**YOUR GOAL:**
Starting at the line that has "Image resolution: width=962, height=2576." and stopping after the line that has "Veronika Martinenko (86, 272)", reproduce the listing below exactly; omit everything else.

**EXERCISE DATA:**
--------------------------------

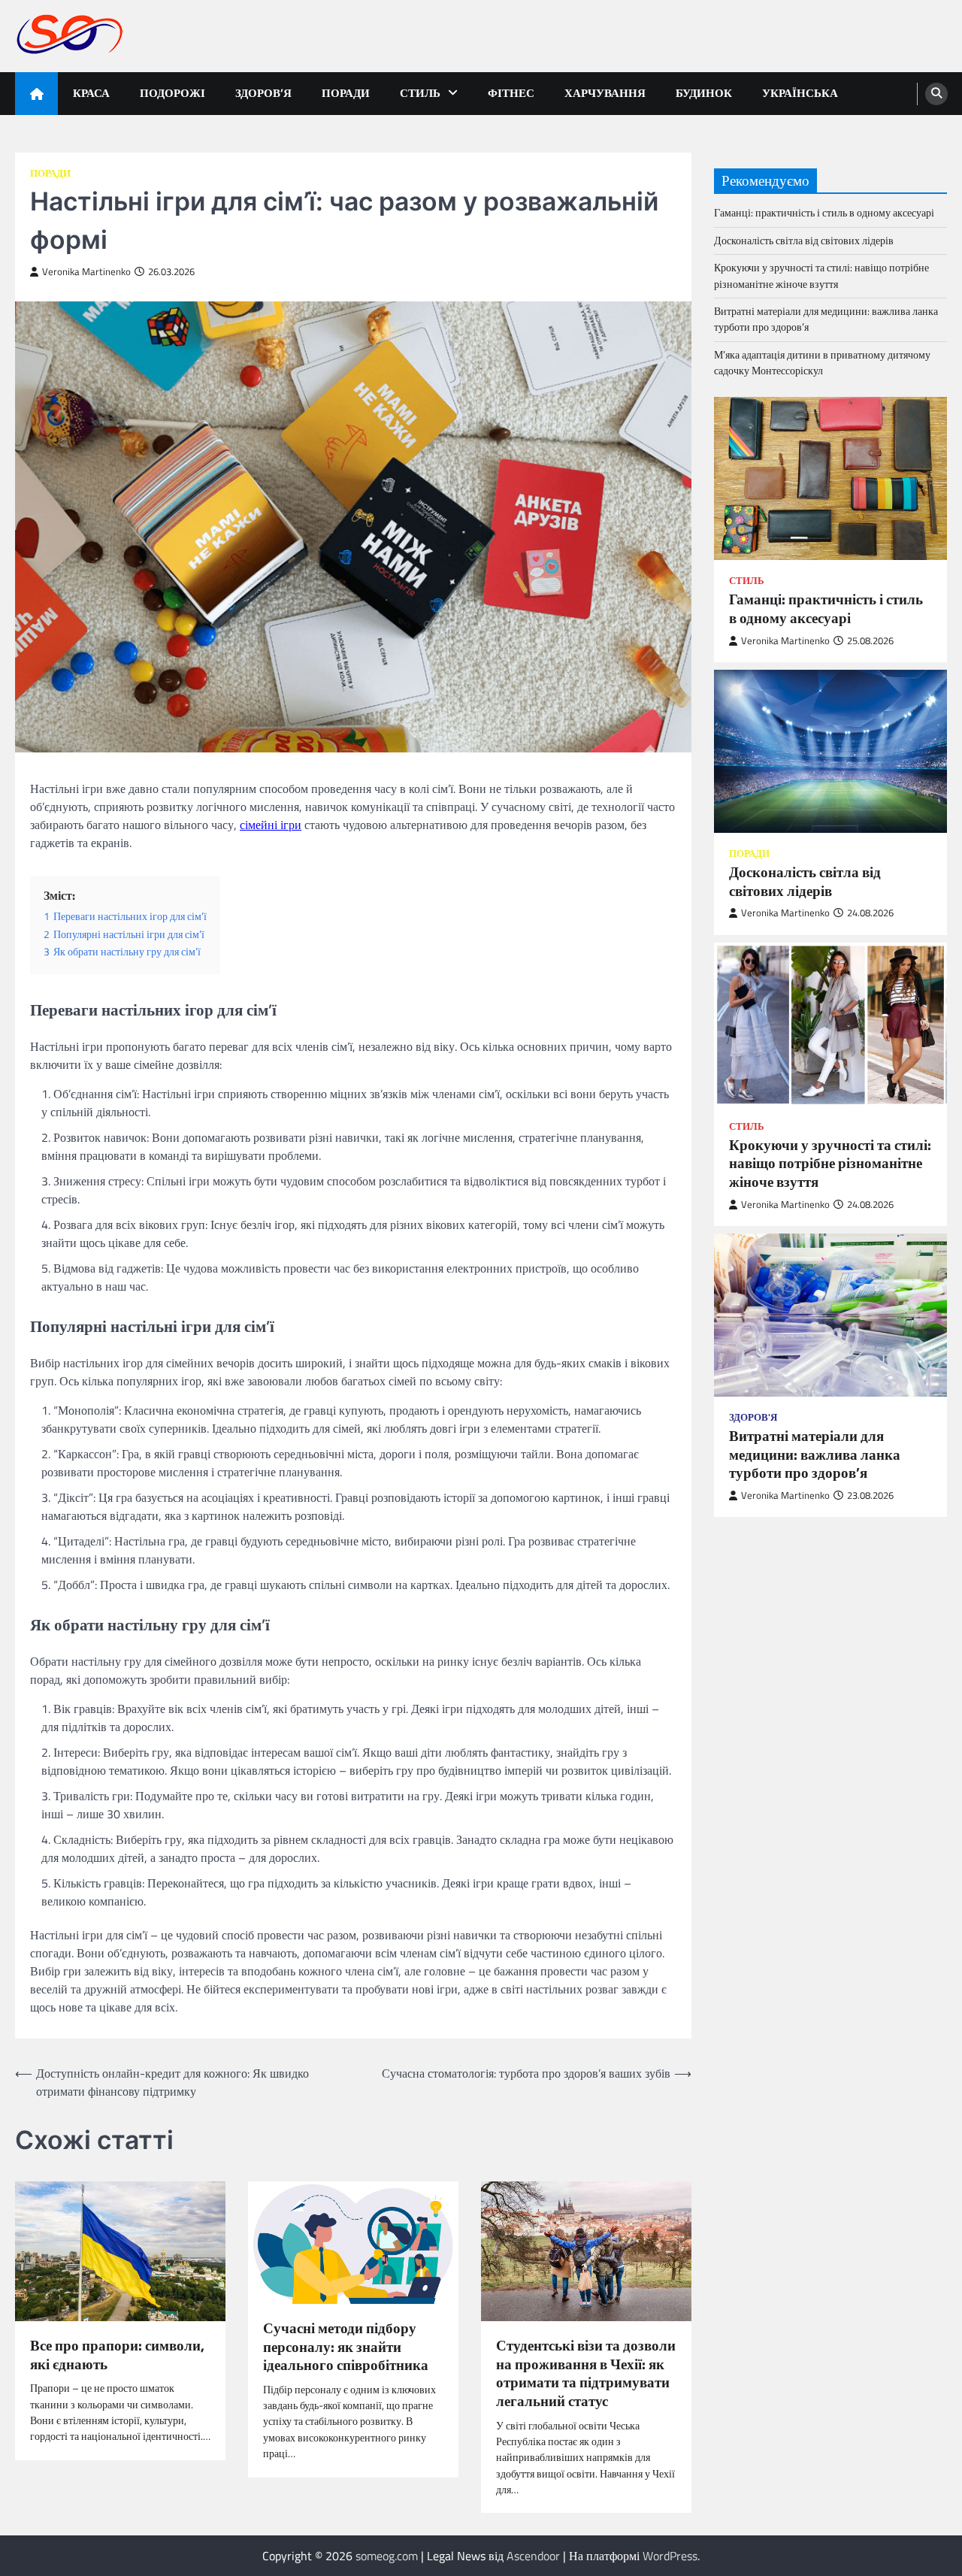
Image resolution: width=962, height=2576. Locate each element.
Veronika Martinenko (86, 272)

--------------------------------

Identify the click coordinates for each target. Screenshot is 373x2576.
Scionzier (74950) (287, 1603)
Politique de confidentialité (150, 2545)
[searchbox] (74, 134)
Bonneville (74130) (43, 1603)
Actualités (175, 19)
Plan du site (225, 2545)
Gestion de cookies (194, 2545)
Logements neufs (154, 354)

--------------------------------

**WRITTEN SOLUTION:**
Image resolution: width=962, height=2576. Locate each element.
Veronika Martinenko (86, 272)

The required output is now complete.